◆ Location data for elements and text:
-- START --

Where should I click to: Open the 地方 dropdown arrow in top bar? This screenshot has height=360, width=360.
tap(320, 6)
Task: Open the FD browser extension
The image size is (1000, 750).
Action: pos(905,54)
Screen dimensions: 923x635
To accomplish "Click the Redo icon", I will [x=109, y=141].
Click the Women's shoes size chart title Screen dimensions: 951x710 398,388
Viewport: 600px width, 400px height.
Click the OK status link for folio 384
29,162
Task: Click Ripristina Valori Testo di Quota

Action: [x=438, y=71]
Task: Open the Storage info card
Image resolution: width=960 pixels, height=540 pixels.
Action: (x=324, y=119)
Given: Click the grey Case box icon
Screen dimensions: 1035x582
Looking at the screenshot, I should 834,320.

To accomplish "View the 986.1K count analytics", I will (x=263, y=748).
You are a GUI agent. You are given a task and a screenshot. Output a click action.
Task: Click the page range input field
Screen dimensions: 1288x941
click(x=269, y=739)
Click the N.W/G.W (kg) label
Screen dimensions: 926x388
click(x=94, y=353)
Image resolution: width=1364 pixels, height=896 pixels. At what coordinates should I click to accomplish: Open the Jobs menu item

-- END --

Could you recast every line of the rows above as a numbered list, leaving out the blank lines?

1. Where should I click to: Open the 地方 dropdown arrow in top bar? This screenshot has height=360, width=360.
2. tap(320, 6)
3. Task: Open the FD browser extension
4. The image size is (1000, 750).
5. Action: pos(905,54)
6. Screen dimensions: 923x635
7. To accomplish "Click the Redo icon", I will [x=109, y=141].
8. Click the Women's shoes size chart title Screen dimensions: 951x710 398,388
9. Viewport: 600px width, 400px height.
10. Click the OK status link for folio 384
11. 29,162
12. Task: Click Ripristina Valori Testo di Quota
13. Action: [x=438, y=71]
14. Task: Open the Storage info card
15. Image resolution: width=960 pixels, height=540 pixels.
16. Action: (x=324, y=119)
17. Given: Click the grey Case box icon
18. Screen dimensions: 1035x582
19. Looking at the screenshot, I should 834,320.
20. To accomplish "View the 986.1K count analytics", I will (x=263, y=748).
21. You are a GUI agent. You are given a task and a screenshot. Output a click action.
22. Task: Click the page range input field
23. Screen dimensions: 1288x941
24. click(x=269, y=739)
25. Click the N.W/G.W (kg) label
26. Screen dimensions: 926x388
27. click(x=94, y=353)
28. Image resolution: width=1364 pixels, height=896 pixels. At what coordinates should I click to accomplish: Open the Jobs menu item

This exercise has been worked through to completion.